On the cruise I took in March, one of the egg dishes had artichoke on it. When it arrived, the artichoke was sliced in a crescent, down the middle. I'd never seen it presented that way. I've only had it either steamed whole or baby ones cut in quarters. This struck me as a great way to slice them for salad, as you would an avocado. Bit more work, but similar idea.
Like an avocado, you have to take precautions to avoid discoloration. I did it by steaming the flower first, then removing the inedible parts. You get a better yield that way anyway. A quick bath through lemon water after slicing gave them a shelf life of a couple hours, until the salad was served.

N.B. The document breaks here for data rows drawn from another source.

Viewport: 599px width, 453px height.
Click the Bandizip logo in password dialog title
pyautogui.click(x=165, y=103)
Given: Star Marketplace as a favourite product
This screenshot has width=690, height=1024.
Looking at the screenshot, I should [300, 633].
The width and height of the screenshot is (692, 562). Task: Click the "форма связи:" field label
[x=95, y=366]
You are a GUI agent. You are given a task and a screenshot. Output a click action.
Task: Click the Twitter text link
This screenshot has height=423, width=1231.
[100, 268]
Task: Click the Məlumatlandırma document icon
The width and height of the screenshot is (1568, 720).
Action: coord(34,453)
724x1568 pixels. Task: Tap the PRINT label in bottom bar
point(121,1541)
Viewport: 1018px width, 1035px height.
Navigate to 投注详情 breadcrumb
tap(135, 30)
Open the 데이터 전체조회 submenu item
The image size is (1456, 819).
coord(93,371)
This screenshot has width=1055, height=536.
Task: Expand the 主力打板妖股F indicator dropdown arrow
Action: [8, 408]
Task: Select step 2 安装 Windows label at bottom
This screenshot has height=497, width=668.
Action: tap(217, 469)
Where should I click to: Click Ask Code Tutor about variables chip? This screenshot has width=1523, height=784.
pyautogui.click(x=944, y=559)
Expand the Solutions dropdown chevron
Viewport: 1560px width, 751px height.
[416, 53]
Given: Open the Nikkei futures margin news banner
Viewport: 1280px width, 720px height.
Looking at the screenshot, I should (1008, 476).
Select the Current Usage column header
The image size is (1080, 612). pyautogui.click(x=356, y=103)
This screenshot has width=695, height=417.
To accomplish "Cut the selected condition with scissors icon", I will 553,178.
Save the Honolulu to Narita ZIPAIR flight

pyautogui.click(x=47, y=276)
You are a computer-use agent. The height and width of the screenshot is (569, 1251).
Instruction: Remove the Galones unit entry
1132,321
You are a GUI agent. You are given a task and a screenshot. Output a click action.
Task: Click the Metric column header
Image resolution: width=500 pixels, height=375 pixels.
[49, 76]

1. Trim off top 1/3 of artichoke and cut the stem end flat. Place in a saucepan with water to cover. Bring to a boil, then turn down heat to a simmer. Cover and cook until tender and leaves have darkened, about 15 minutes. Large buds will take longer.
2. Turn upside down on cutting board and remove leaves with a sharp knife, taking off as little of the "meat as possible. When you get down to the most tender leaves, turn the bud right side up and pull them off, exposing the choke.
3. With a tomato corer or melon baller, scrape out choke hairs. What remains is the heart, a disappointingly small disc compared to what you started with.
4. Slice thinly, straight across. Except for a couple of slices on the outside, you'll get crescents. Drizzle with lemon juice if not serving immediately, and use to garnish salads or other dishes.